Task inputs
- Opening Delimiter -
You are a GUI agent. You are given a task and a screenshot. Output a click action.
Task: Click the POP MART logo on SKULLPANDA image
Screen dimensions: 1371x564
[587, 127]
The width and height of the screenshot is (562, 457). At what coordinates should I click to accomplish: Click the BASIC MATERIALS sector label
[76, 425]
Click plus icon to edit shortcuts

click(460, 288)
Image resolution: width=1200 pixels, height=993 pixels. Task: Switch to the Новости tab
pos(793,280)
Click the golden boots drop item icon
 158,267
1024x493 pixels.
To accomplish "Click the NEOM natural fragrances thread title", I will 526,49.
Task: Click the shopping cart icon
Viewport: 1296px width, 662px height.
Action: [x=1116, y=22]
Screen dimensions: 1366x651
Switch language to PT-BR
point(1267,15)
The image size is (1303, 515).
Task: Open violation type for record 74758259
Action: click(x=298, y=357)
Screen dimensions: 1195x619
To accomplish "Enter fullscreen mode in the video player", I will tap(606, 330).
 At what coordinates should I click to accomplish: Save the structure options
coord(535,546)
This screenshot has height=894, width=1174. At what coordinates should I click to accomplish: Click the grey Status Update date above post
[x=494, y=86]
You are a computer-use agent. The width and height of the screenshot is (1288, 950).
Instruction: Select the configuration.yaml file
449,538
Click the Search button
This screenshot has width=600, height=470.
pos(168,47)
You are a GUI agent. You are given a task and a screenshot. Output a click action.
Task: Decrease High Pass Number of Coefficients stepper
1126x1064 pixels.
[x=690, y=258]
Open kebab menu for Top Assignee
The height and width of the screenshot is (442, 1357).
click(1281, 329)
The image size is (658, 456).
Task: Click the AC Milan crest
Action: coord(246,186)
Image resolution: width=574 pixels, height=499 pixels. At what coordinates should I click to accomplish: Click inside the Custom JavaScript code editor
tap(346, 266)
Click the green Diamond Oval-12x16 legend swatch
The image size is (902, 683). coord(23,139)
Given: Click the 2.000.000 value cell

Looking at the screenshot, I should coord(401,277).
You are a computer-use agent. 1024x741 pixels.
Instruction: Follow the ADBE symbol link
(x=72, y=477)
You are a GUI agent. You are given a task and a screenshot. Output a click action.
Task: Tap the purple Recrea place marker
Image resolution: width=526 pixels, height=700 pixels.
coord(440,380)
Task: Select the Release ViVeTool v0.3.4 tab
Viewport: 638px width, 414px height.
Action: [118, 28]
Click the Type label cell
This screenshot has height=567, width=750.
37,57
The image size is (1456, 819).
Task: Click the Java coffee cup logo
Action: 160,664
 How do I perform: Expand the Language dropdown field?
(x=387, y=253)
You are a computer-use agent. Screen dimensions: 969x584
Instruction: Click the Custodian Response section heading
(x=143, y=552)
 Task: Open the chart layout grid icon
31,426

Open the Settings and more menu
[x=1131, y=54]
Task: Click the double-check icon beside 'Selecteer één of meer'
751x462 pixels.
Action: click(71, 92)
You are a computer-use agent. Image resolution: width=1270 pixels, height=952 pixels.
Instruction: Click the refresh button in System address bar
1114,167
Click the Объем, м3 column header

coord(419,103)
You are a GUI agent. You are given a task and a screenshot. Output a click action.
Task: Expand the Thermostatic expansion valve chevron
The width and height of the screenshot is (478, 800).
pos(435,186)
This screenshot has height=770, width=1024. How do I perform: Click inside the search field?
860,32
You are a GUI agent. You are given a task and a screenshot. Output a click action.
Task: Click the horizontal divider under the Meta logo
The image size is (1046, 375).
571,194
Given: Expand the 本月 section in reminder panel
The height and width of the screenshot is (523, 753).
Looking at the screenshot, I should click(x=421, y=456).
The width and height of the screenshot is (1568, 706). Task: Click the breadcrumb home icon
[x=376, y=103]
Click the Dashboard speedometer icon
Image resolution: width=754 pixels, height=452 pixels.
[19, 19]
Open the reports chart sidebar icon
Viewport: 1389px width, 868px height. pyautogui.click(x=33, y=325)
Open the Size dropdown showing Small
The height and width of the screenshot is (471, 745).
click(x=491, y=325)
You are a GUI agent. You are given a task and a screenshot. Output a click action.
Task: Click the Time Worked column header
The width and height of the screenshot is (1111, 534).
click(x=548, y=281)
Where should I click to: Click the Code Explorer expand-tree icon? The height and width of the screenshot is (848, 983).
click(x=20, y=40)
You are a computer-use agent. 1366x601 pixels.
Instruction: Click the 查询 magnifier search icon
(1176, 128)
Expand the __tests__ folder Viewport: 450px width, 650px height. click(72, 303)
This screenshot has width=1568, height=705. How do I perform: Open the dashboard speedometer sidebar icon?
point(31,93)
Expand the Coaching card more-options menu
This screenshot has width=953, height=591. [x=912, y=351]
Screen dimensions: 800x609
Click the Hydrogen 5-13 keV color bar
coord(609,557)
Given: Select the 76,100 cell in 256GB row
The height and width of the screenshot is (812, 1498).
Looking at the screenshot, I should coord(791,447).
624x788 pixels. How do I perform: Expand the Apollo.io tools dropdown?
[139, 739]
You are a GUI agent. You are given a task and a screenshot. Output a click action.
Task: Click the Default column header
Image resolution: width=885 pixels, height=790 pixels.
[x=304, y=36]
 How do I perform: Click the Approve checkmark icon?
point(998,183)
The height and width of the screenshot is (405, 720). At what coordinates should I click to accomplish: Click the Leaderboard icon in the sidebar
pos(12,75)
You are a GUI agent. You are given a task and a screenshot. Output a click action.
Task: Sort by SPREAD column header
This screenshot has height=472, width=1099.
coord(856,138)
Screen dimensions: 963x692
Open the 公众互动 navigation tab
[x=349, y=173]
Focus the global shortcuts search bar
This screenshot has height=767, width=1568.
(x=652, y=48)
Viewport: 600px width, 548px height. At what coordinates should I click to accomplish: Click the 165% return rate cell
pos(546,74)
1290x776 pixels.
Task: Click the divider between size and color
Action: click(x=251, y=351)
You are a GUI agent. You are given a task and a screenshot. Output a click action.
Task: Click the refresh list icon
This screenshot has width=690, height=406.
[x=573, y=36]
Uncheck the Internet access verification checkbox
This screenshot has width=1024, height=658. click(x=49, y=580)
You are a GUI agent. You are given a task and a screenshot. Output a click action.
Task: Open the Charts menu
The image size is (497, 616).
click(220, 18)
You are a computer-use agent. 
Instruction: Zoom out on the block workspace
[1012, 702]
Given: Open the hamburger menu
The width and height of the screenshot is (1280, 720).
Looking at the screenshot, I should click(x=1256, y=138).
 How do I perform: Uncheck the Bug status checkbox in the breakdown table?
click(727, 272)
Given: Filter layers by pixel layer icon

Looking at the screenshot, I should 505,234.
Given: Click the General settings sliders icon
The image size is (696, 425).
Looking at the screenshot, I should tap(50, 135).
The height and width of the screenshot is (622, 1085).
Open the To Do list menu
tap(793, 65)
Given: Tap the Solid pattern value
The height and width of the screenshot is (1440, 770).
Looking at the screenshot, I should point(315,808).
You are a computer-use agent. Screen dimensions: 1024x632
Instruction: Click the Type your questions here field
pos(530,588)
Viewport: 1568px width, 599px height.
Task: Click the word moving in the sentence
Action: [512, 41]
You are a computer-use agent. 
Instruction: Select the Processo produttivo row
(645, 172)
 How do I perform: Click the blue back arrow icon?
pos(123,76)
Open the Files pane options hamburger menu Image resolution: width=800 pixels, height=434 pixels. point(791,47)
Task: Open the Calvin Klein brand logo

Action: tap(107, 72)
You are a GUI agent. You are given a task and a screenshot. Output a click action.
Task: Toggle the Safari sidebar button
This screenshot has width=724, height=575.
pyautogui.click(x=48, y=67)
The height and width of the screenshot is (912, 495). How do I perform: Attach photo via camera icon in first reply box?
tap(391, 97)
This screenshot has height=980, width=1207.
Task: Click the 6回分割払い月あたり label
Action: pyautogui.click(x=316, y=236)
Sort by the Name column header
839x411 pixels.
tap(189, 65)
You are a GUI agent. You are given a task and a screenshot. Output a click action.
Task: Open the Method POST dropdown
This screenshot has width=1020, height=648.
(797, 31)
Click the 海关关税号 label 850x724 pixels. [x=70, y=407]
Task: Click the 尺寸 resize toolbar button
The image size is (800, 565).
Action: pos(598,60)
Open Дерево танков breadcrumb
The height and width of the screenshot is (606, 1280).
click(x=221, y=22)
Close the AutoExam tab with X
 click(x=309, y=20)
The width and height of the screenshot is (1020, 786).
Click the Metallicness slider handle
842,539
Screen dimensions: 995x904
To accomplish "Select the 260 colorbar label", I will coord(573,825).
- Closing Delimiter -
Activity
Please write out, exactly as they appear, the line that contains "Task: Open the Calvin Klein brand logo" and every line after it up to the end of the entries above, and no others.

Solution
Task: Open the Calvin Klein brand logo

Action: tap(107, 72)
You are a GUI agent. You are given a task and a screenshot. Output a click action.
Task: Toggle the Safari sidebar button
This screenshot has width=724, height=575.
pyautogui.click(x=48, y=67)
The height and width of the screenshot is (912, 495). How do I perform: Attach photo via camera icon in first reply box?
tap(391, 97)
This screenshot has height=980, width=1207.
Task: Click the 6回分割払い月あたり label
Action: pyautogui.click(x=316, y=236)
Sort by the Name column header
839x411 pixels.
tap(189, 65)
You are a GUI agent. You are given a task and a screenshot. Output a click action.
Task: Open the Method POST dropdown
This screenshot has width=1020, height=648.
(797, 31)
Click the 海关关税号 label 850x724 pixels. [x=70, y=407]
Task: Click the 尺寸 resize toolbar button
The image size is (800, 565).
Action: pos(598,60)
Open Дерево танков breadcrumb
The height and width of the screenshot is (606, 1280).
click(x=221, y=22)
Close the AutoExam tab with X
 click(x=309, y=20)
The width and height of the screenshot is (1020, 786).
Click the Metallicness slider handle
842,539
Screen dimensions: 995x904
To accomplish "Select the 260 colorbar label", I will coord(573,825).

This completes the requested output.